Most of the trees were clean and safe to use, but there were copses of them that made the cerberus chirrup. It was the same as at Buktygachak: poison had got into the fibre of things. Radiation had blown this way across the land. The trees had leached it up from the soil. It was locked into them, for now, but breathing their smoke would burn your throat and bray the inside of your lungs to mush. Whatever grew out the soil there would harm you if you ate it. And any creatures that fed there would be poisoned too. One day, that place will be clean again, but it will be long after my lifetime.
*
Two nights after we left the Lena, we were woken by the smell of smoke and the crackle of woods blazing. We’d camped in the lee of a stand of trees.

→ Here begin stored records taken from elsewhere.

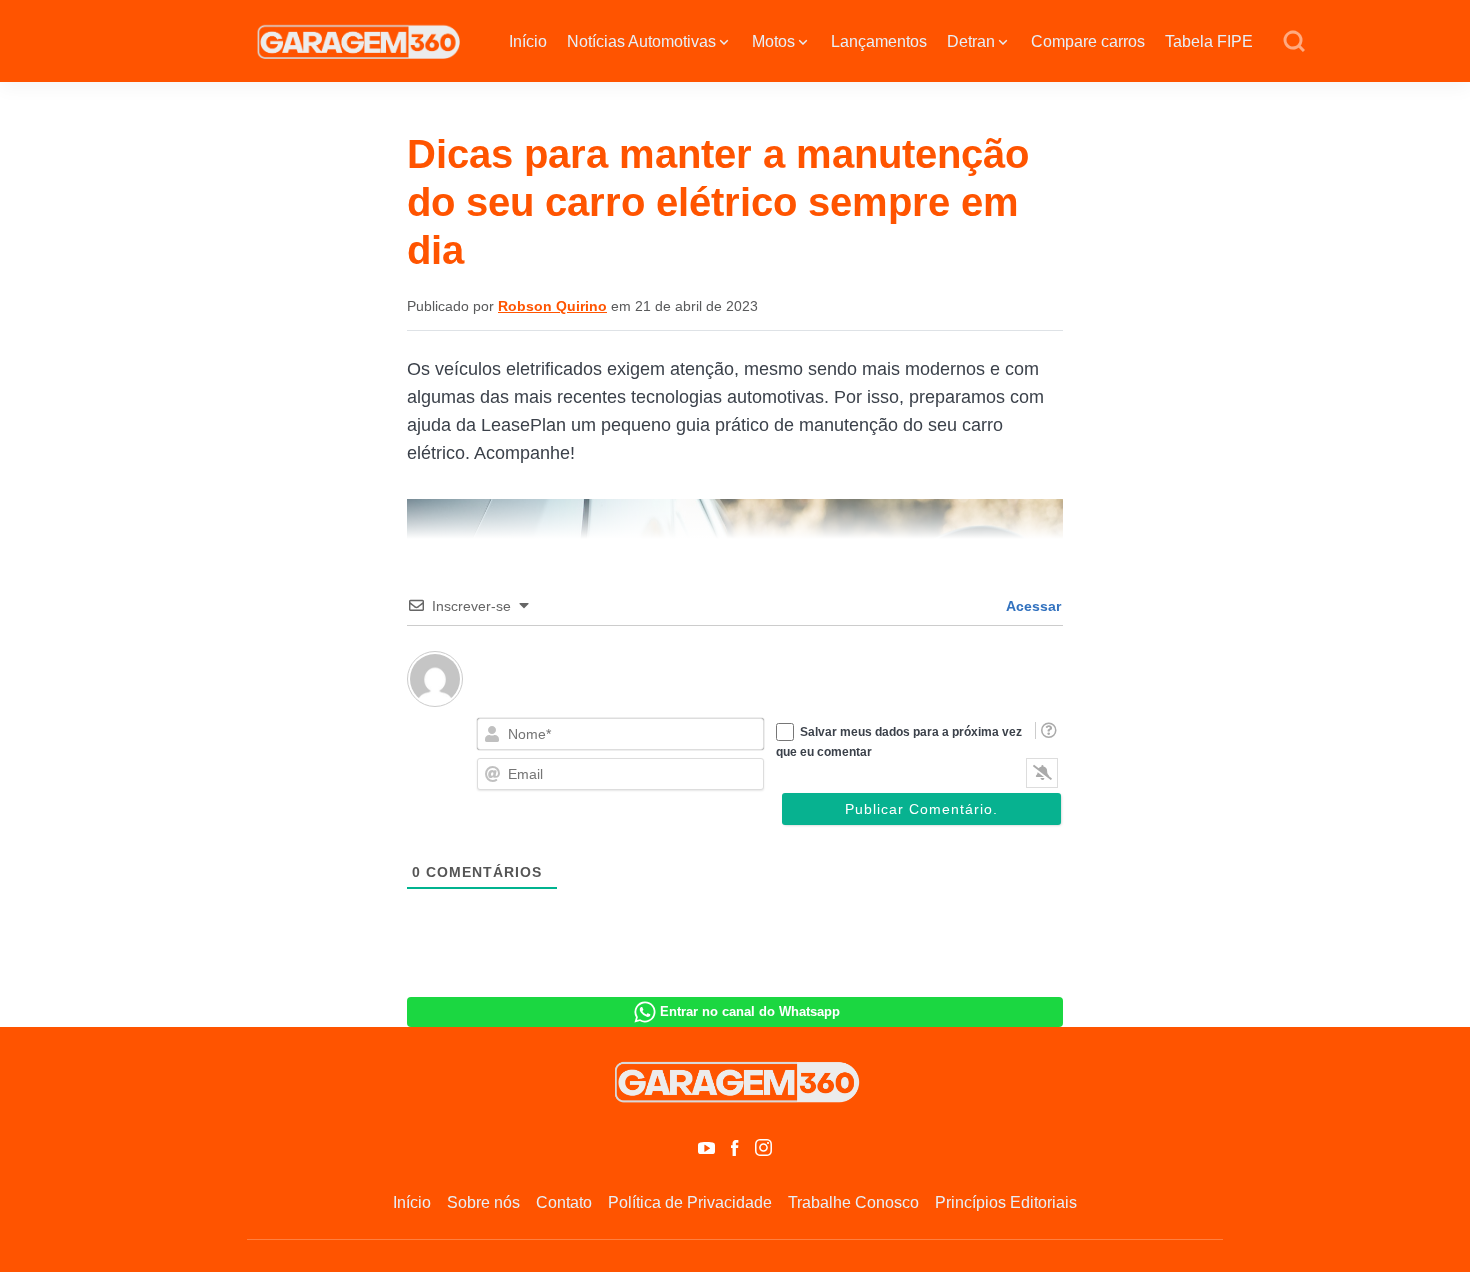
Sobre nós (483, 1202)
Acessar (1032, 606)
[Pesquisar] (1294, 42)
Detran (971, 41)
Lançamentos (879, 41)
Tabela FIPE (1209, 41)
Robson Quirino (552, 306)
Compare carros (1088, 41)
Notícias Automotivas (641, 41)
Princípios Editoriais (1006, 1202)
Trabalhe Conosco (853, 1202)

That night there had been long discussions between Tolya and one of the other guards, a man named Victor. It seemed that one of them wasn’t too keen on the place. We camped there anyway, but we gathered the firewood from further away.
When he saw the flames in the darkness, Tolya straight out panicked. His cerberus was going crazy from the smoke, howling and wailing like a beast in a trap.
The prisoners were up and panicking too, shouting about being poisoned.
We struck camp then and there in the darkness, moving out of the path of the smoke, and travelling north, until at daybreak the burning forest was behind us and its coils of black smoke formed a huge cloud in back of us with a flat top like an anvil.
The faces of the prisoners looked bloodless and drained in the half-light from bad sleep and fatigue, so we stopped and rested for the remaining daylight hours.
The mood in the camp that night was sour as wormwood.